Net income climbed to 218.9 million Swiss francs ($229 million), from 203.3 million francs a year earlier, beating the 192.9 million-franc average estimate of nine analysts surveyed by Bloomberg. The shares rose as much at 0.9 percent in Zurich trading and were up 0.1 percent to 69.40 francs at 9:17 a.m.
Baloise, which said in March that its return-on-equity target of 15 percent is under review after declining interest rates and stock markets led to a loss on investments, posted a 20 percent increase in first-half investment income. The tax rate fell to 15 percent from 18 percent.

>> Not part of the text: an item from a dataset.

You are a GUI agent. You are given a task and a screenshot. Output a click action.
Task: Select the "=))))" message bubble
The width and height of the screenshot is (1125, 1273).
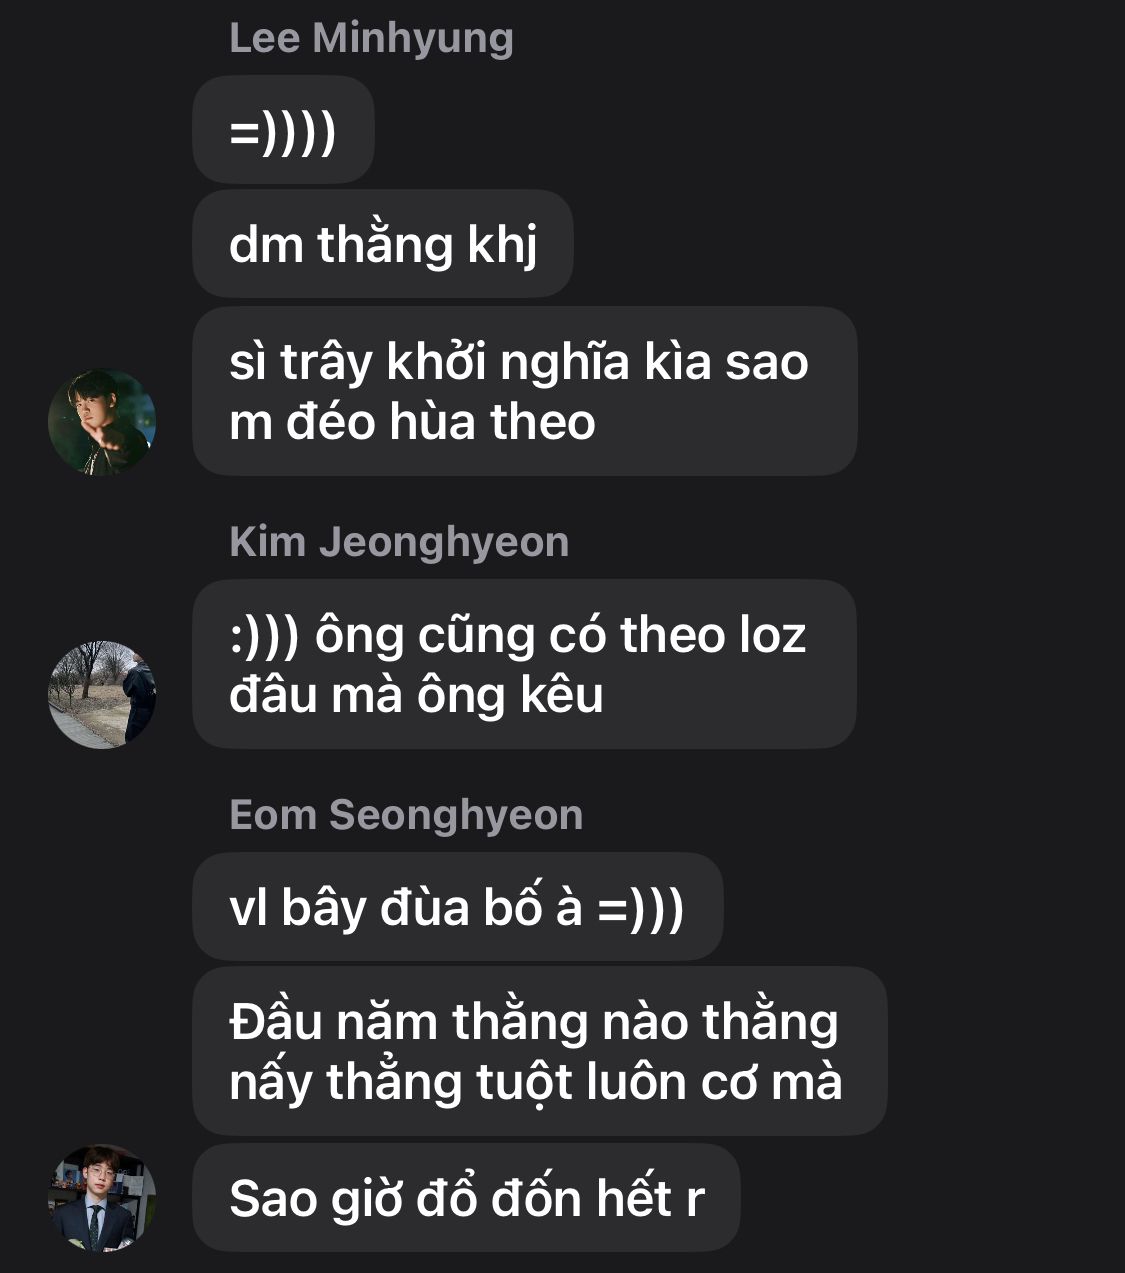283,130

“The first-half result is a good step forward toward an earnings stabilization,” Stefan Schuermann, a Zurich-based analyst with Vontobel Holding AG who has a hold rating on the stock, said in a note to investors. “The result beats our and the street’s expectations, helped by non-life reserve releases and higher-than-expected net realized gains.”
The company changed its equity portfolio, selling index funds and buying more shares that pay high dividends, which led to realized gains of 114 million francs, said Chief Financial Officer German Egloff. Writedowns have reached a “relatively normal level again,” he added on a conference call.
Operating profit at the non-life unit, which sells mainly car insurance, rose 32 percent to 213.7 million francs after higher sales and a positive development of prior-year claims leading to reserve releases. The combined ratio, a measure of profitability, improved to 92.6 percent from 93 percent.
The results “are primarily attributable to the impressive operating performance of our non-life business and the significant improvement in our investment income,” Chief Executive Officer Martin Strobel said in the statement. “Our strength enables us to look to the future with confidence, and we will continue to pay an attractive dividend.”
The insurer targets a new business margin of at least 10 percent.